A mídia funciona na base da publicidade, não da informação. Publica informação sobre aquilo que dá anunciante – e pra isso fica no mais baixo padrão. Precisava de um partido que tivesse sua própria mídia, que usasse a mídia de forma diferente.
E o papel dos partidos, hoje?
Os partidos têm um papel muito importante, por isso é saudável a criação de novos partidos, com outra perspectiva. Assim como a empresa tem o lucro no seu DNA – a empresa que não queira ter lucro morre, não tem jeito –, partido que não lute pelo poder morre, como partido. Mas é possível ter um partido de outra natureza – horizontal, que não lute pelo poder. Que seja pluripartidário, com uma espécie de dupla filiação – gente de diferentes partidos e que também participe de uma rede partidária, como acontece na prática.
Um partido em cujo DNA não estaria a tomada do poder?
Sim, como o PT era, no início – virou eleitoreiro depois. Um partido de formação, de conscientização. E quem entra nesse partido? Gente de outros partidos que, neles, luta pra ser eleita. Essa seria uma novidade: uma dupla filiação partidária. A Constituiçao obriga a ter filiação partidária pra poder ser candidato, mas isso pode mudar, com candidatos avulsos. Existe na França. Não é um louco que aparece sozinho e se propõe, mas se 300 cidadãos disserem: apoiamos esse cara para o cargo de vereador, ele pode se apresentar e ser eleito.
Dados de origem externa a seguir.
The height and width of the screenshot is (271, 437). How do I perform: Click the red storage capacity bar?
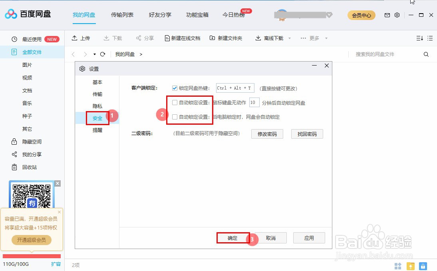pos(32,256)
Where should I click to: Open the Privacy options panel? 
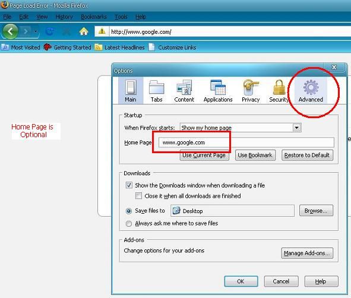pos(251,91)
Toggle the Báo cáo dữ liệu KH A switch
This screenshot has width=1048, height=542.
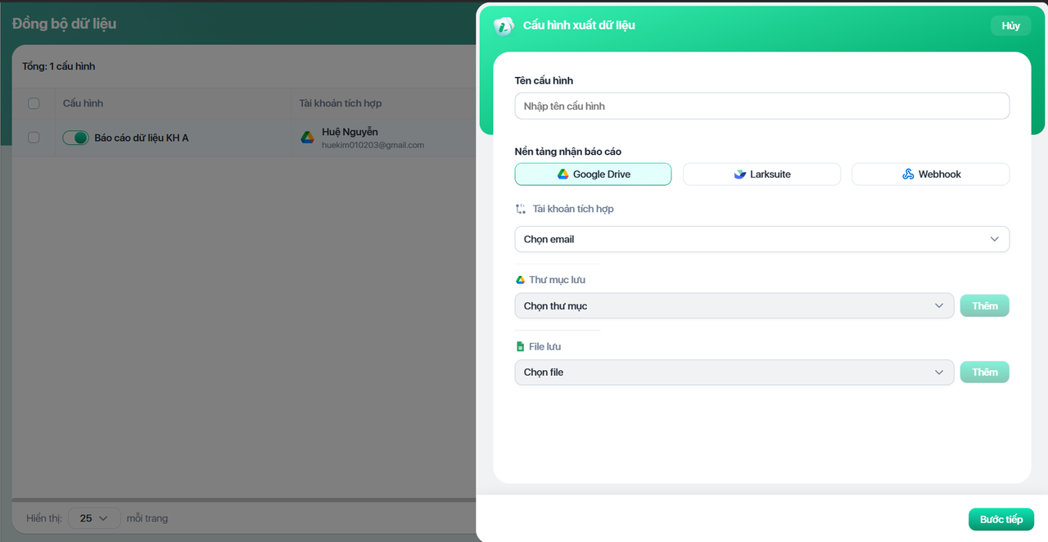click(x=75, y=138)
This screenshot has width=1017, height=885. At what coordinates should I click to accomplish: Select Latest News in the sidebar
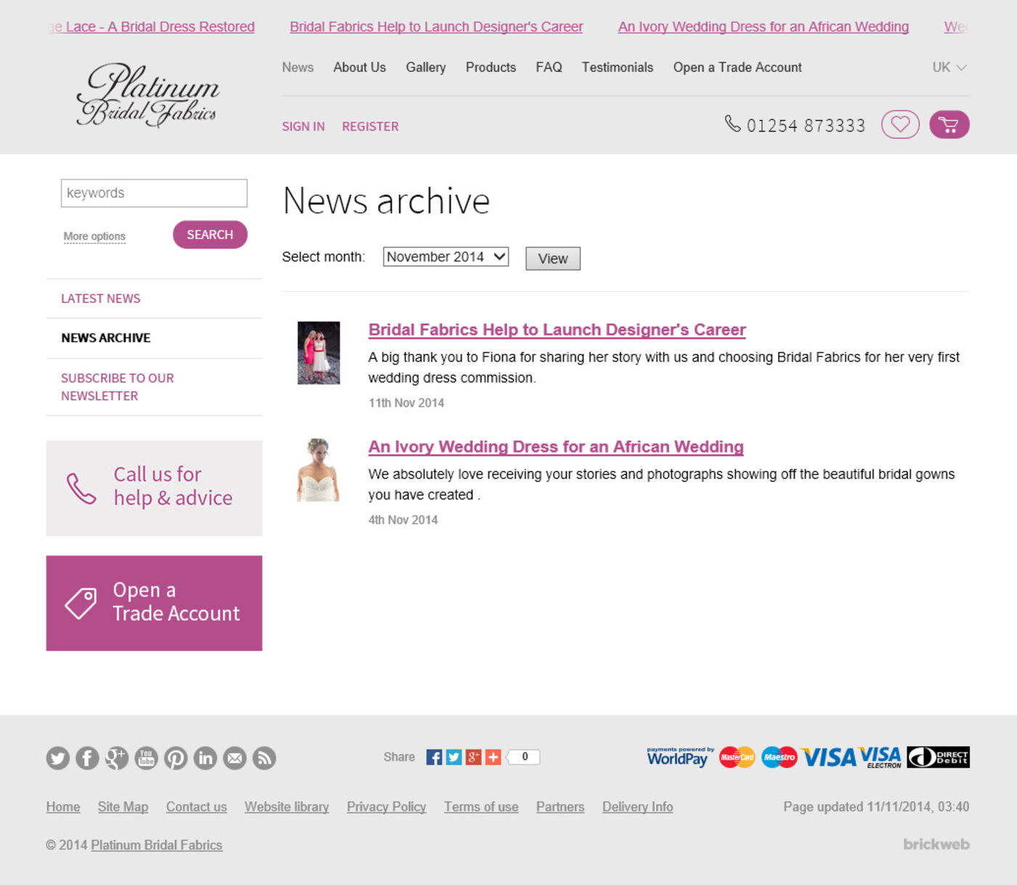(x=101, y=299)
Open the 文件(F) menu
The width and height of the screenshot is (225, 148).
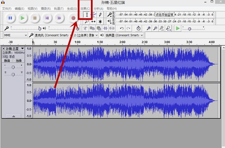[7, 9]
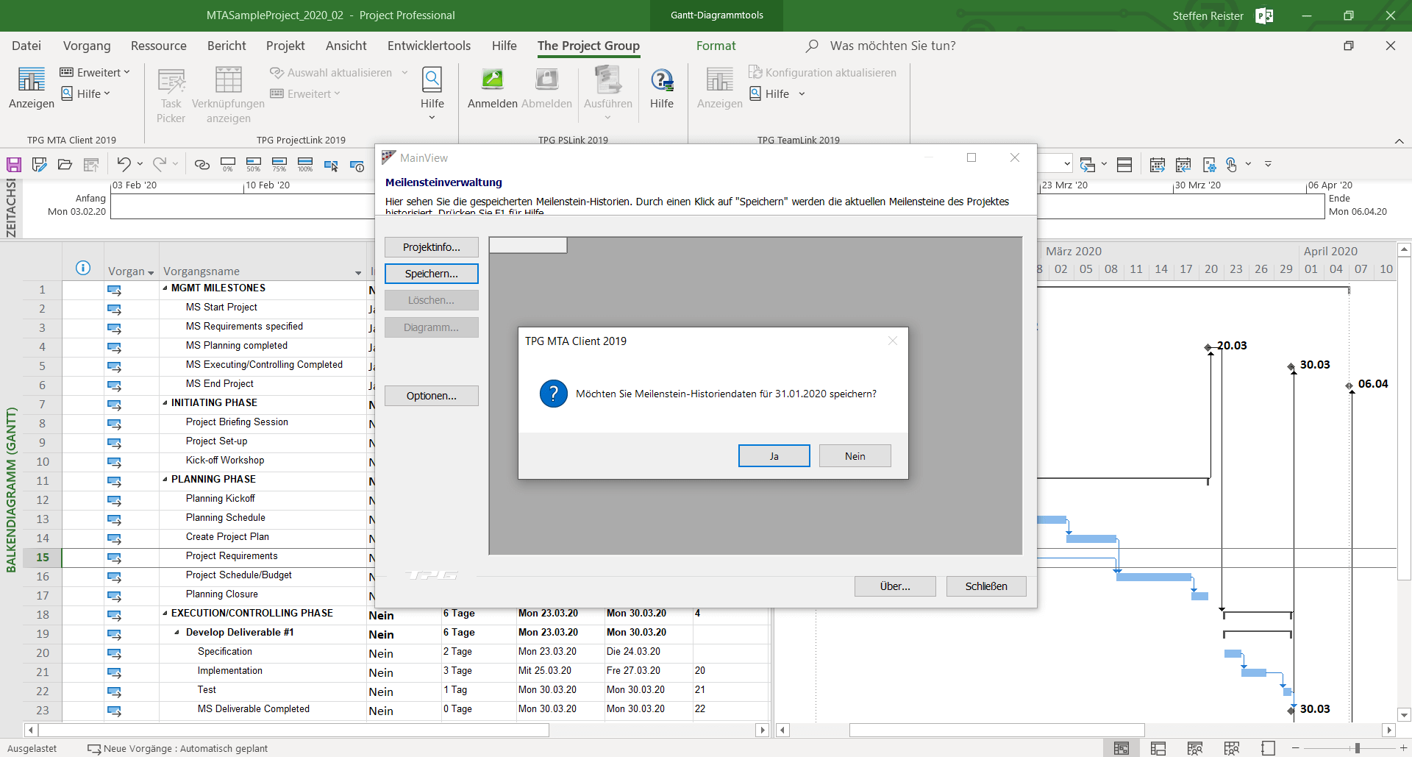
Task: Click the Undo arrow icon
Action: point(123,165)
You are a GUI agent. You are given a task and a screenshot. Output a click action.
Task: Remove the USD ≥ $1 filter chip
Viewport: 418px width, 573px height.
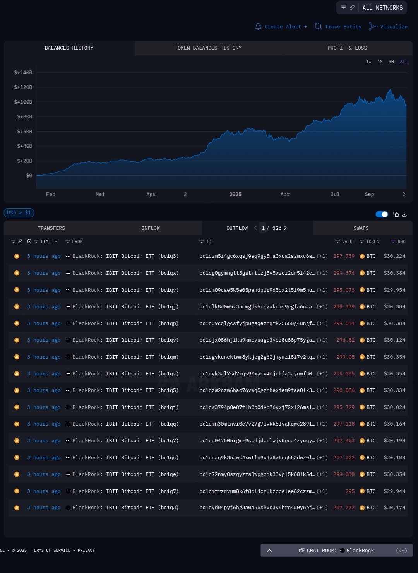[19, 213]
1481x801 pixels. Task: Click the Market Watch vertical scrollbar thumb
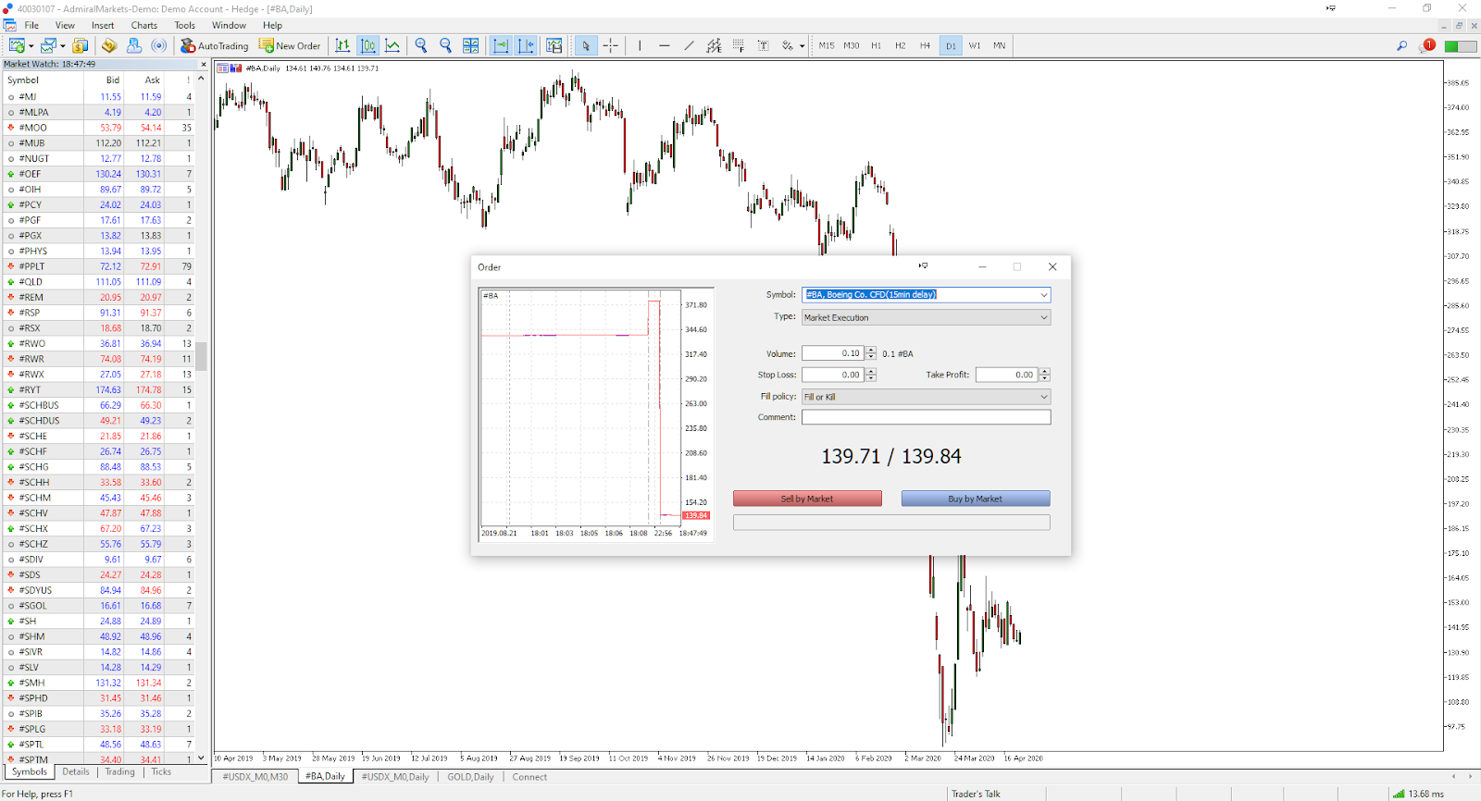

Mas até mudar a Constituição para ter candidato avulso vai demorar, porque eles têm medo. Medo da verdade, medo de perder o poder. Têm de ter sempre razão, não podem errar, aceitar o erro. Aceitar o erro! É um salto qualitativo na postura da pessoa. Errei, não sabia, calculei mal, me comportei mal. Quando você toma uma atitude desse tipo, acende a luzinha para um monte de gente. “É possível não lutar somente pela própria afirmação?” Já vivi muita experiência desse tipo: num quadro que é de luta pelo poder, ao aceitar que errou você reúne mais adeptos do que se tivesse afirmado a sua posição. Falei disso numa palestra em Taiwan e um professor que estava moderando a conferência falou que é Taoísmo – vou ter que estudar o que é isso! O poder do não poder. Quem fazia muito esse jogo era o Vaclav Havel (1936-2011), poeta, dramaturgo, que separou a Tchecoslováquia da Eslováquia. Quer dizer, tem poder quem tem autoridade moral, e não quem luta pelo poder. Essa autoridade moral é mais consistente e atraente, principalmente para o jovem. O mesmo tipo de filosofia de Gandhi, uma forma de não violência. Um modo novo de atuação política. Vivemos cem anos de esquerda sob a égide do leninismo, com quadros disciplinados, estruturas verticalizadas. Então, essa é a mudança.